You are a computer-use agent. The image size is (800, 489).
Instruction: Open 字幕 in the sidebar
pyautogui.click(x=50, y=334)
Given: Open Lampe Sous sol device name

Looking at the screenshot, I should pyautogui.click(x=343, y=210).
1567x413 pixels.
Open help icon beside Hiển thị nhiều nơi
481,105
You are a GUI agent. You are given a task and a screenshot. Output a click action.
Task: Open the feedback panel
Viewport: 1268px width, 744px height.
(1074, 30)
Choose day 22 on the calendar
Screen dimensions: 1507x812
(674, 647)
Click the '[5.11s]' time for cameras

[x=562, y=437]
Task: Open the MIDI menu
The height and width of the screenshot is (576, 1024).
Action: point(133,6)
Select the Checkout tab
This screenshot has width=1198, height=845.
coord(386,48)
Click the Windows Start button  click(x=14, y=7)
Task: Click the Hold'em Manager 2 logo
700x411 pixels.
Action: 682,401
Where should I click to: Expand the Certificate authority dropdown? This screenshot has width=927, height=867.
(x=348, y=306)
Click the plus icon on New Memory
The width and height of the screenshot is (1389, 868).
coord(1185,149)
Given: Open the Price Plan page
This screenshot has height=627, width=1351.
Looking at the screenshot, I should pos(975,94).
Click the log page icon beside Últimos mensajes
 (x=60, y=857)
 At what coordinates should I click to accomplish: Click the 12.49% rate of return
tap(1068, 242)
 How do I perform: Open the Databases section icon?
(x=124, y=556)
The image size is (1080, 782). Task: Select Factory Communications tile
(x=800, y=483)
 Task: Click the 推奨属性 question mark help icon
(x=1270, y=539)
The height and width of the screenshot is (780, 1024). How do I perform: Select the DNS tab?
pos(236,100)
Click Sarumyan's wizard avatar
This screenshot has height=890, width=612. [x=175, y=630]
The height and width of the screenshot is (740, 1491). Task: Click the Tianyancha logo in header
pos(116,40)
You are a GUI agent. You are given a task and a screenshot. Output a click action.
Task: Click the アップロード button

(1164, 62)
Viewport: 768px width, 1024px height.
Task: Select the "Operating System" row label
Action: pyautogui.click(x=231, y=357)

------

Try it:
The entries above are to be restated word for word.

Completed task:
You are a computer-use agent. The image size is (800, 489).
Instruction: Open 字幕 in the sidebar
pyautogui.click(x=50, y=334)
Given: Open Lampe Sous sol device name

Looking at the screenshot, I should pyautogui.click(x=343, y=210).
1567x413 pixels.
Open help icon beside Hiển thị nhiều nơi
481,105
You are a GUI agent. You are given a task and a screenshot. Output a click action.
Task: Open the feedback panel
Viewport: 1268px width, 744px height.
(1074, 30)
Choose day 22 on the calendar
Screen dimensions: 1507x812
(674, 647)
Click the '[5.11s]' time for cameras

[x=562, y=437]
Task: Open the MIDI menu
The height and width of the screenshot is (576, 1024).
Action: point(133,6)
Select the Checkout tab
This screenshot has width=1198, height=845.
coord(386,48)
Click the Windows Start button  click(x=14, y=7)
Task: Click the Hold'em Manager 2 logo
700x411 pixels.
Action: 682,401
Where should I click to: Expand the Certificate authority dropdown? This screenshot has width=927, height=867.
(x=348, y=306)
Click the plus icon on New Memory
The width and height of the screenshot is (1389, 868).
coord(1185,149)
Given: Open the Price Plan page
This screenshot has height=627, width=1351.
Looking at the screenshot, I should pos(975,94).
Click the log page icon beside Últimos mensajes
 (x=60, y=857)
 At what coordinates should I click to accomplish: Click the 12.49% rate of return
tap(1068, 242)
 How do I perform: Open the Databases section icon?
(x=124, y=556)
The image size is (1080, 782). Task: Select Factory Communications tile
(x=800, y=483)
 Task: Click the 推奨属性 question mark help icon
(x=1270, y=539)
The height and width of the screenshot is (780, 1024). How do I perform: Select the DNS tab?
pos(236,100)
Click Sarumyan's wizard avatar
This screenshot has height=890, width=612. [x=175, y=630]
The height and width of the screenshot is (740, 1491). Task: Click the Tianyancha logo in header
pos(116,40)
You are a GUI agent. You are given a task and a screenshot. Output a click action.
Task: Click the アップロード button

(1164, 62)
Viewport: 768px width, 1024px height.
Task: Select the "Operating System" row label
Action: pyautogui.click(x=231, y=357)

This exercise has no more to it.